Может быть, не найти более говорящего свидетельства отмирания публичной политической сферы в Новое время, чем почти полное исчезновение настоящей заботы о бессмертии, что конечно отчасти отодвинуто в тень одновременным исчезновением метафизической заботы о вечности. Поскольку последняя по своей сути является делом философии с ее vita соntemplativa, мы здесь оставим ее без рассмотрения. Но первое доказывается привычным перечислением стремления к бессмертию в ряду грехов тщеславия. В современных обстоятельствах, разумеется, настолько неправдоподобно, чтобы кто-то всерьез рвался к земному бессмертию, что пожалуй оправданно отбрасывать подобные претензии как тщеславие. Не следует только при этом забывать, что знаменитый тезис Аристотеля, что при рассмотрении человеческих дел не надо застревать на человеческом только потому что ты человек и на смертном только потому что ты смертный, но напротив надо посмотреть, насколько человечески-смертное способно к бессмертию, закономерно включен как раз в одно из его политических сочинений[76]
. Ибо полис был для греков – как и res publica для римлян – прежде всего защитой от тщетности и ускользания жизни одиночки, а именно пространством, которое защищено от всего преходящего и отдано относительно долговечному, а стало быть прямо предназначено для того чтобы обеспечивать бессмертие смертному человеку.Какое мнение Новое время после ошеломляющего восхождения социума в публичность составило себе об этом политически открытом пространстве, с обезоруживающей откровенностью занес на бумагу Адам Смит; он пишет об этом «роде обездоленных (that unprosperous race of men), которых обычно именуют свободными профессиями», у кого «восхищение публики… всегда составляет часть их вознаграждения…ощутимую часть… уже у врачей, пожалуй еще большую у юристов и почти всё целиком у тех, кто предался поэтическому искусству и философии»[77]
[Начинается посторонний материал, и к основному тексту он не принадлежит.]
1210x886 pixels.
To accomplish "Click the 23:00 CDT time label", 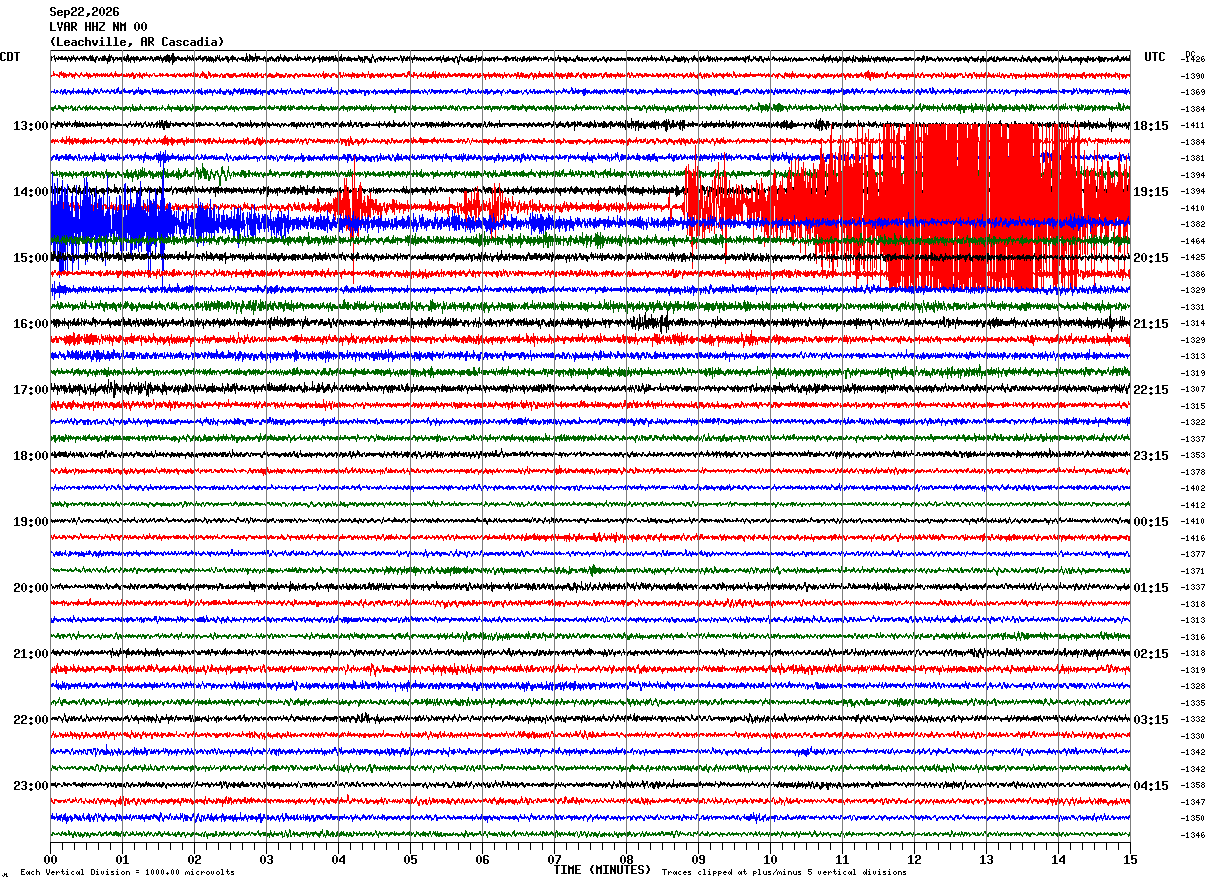I will point(30,785).
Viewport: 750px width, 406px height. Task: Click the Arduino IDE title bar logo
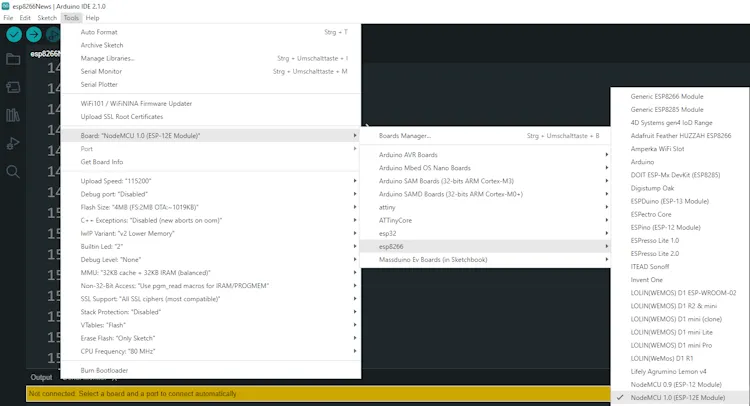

. Для Адама Смита само собой разумеется, что публичное уважение и денежное вознаграждение стоят на одной ступени и потому взаимозаменимы. Публичное уважение тоже можно употреблять и потреблять, а социальное положение – «статус», как говорят в Америке, – удовлетворяет род потребности, как еда удовлетворяет нужду при голоде; индивидуальное тщеславие требует публичного подкрепления, как индивидуальный желудок – продуктов питания. С этой точки зрения действительность конечно заявляет о себе не присутствием других, приобщенных в публичности к тому же опыту что и мы, но единственно зависит от остроты субъективной потребности, о существовании или несуществовании которой никто ведь не может дать сведений кроме того, кто ее напрямую чувствует или испытывает. И поскольку потребность в пище бесспорно соответствует биологическому процессу жизни, чисто субъективный фон должен естественно считаться более «реальным» и правомерным чем «суетное тщеславие», vainglory, как Гоббс обычно презрительно называет потребность в публичном признании. Но даже если бы эти потребности каким-то чудом вчувствования могли ощущаться также и другими, всё равно их летучесть говорила бы пока против того, что из них может возникнуть нечто сравнимое по устойчивости и солидности с общим миром. Дело здесь поэтому вовсе не в том что современный мир скажем не платит достаточного признания поэзии и философии, а в том что и его восхищение тоже не в состоянии конституировать пространство, в котором известные вещи могут быть спасены от разрушительного времени. В нашем мире, наоборот, летучесть публичного признания, каждодневно производимого и потребляемого во всё возрастающей мере, так велика, что в сравнении с ней даже деньги, принадлежащие всё-таки к самым преходящим вещам, какие вообще существуют, кажутся «объективными» и действительными.